#### Available data ####

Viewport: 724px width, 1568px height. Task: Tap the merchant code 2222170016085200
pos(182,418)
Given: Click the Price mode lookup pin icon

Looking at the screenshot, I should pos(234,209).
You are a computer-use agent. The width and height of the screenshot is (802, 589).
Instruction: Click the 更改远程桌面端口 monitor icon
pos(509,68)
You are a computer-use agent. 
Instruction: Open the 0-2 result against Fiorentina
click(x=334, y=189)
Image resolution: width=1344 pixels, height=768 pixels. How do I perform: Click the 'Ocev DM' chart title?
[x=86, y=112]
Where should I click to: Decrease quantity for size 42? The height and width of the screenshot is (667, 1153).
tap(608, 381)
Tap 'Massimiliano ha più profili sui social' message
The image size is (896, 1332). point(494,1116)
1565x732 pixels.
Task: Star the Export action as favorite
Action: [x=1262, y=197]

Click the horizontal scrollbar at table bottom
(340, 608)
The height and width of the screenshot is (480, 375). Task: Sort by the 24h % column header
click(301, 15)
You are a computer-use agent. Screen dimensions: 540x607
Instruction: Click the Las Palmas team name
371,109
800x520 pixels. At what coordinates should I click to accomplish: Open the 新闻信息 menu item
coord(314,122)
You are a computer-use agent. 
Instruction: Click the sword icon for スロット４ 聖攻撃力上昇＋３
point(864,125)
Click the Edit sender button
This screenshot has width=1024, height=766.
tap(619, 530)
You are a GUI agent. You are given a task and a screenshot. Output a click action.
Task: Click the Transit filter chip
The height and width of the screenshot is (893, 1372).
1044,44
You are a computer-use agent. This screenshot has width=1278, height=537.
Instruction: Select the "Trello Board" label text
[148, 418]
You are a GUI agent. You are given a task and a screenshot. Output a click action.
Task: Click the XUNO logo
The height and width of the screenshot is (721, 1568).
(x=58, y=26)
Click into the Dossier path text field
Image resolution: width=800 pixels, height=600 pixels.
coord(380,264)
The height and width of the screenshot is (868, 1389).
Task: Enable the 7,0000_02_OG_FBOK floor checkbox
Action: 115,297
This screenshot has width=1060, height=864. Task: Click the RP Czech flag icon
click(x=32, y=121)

####

◆ Task goal:
Return verbatim each line from the one that mentions "Tap 'Massimiliano ha" to the end of the entries, inclusive.

◆ Result for this exercise:
Tap 'Massimiliano ha più profili sui social' message
The image size is (896, 1332). point(494,1116)
1565x732 pixels.
Task: Star the Export action as favorite
Action: [x=1262, y=197]

Click the horizontal scrollbar at table bottom
(340, 608)
The height and width of the screenshot is (480, 375). Task: Sort by the 24h % column header
click(301, 15)
You are a computer-use agent. Screen dimensions: 540x607
Instruction: Click the Las Palmas team name
371,109
800x520 pixels. At what coordinates should I click to accomplish: Open the 新闻信息 menu item
coord(314,122)
You are a computer-use agent. 
Instruction: Click the sword icon for スロット４ 聖攻撃力上昇＋３
point(864,125)
Click the Edit sender button
This screenshot has width=1024, height=766.
tap(619, 530)
You are a GUI agent. You are given a task and a screenshot. Output a click action.
Task: Click the Transit filter chip
The height and width of the screenshot is (893, 1372).
1044,44
You are a computer-use agent. This screenshot has width=1278, height=537.
Instruction: Select the "Trello Board" label text
[148, 418]
You are a GUI agent. You are given a task and a screenshot. Output a click action.
Task: Click the XUNO logo
The height and width of the screenshot is (721, 1568).
(x=58, y=26)
Click into the Dossier path text field
Image resolution: width=800 pixels, height=600 pixels.
coord(380,264)
The height and width of the screenshot is (868, 1389).
Task: Enable the 7,0000_02_OG_FBOK floor checkbox
Action: 115,297
This screenshot has width=1060, height=864. Task: Click the RP Czech flag icon
click(x=32, y=121)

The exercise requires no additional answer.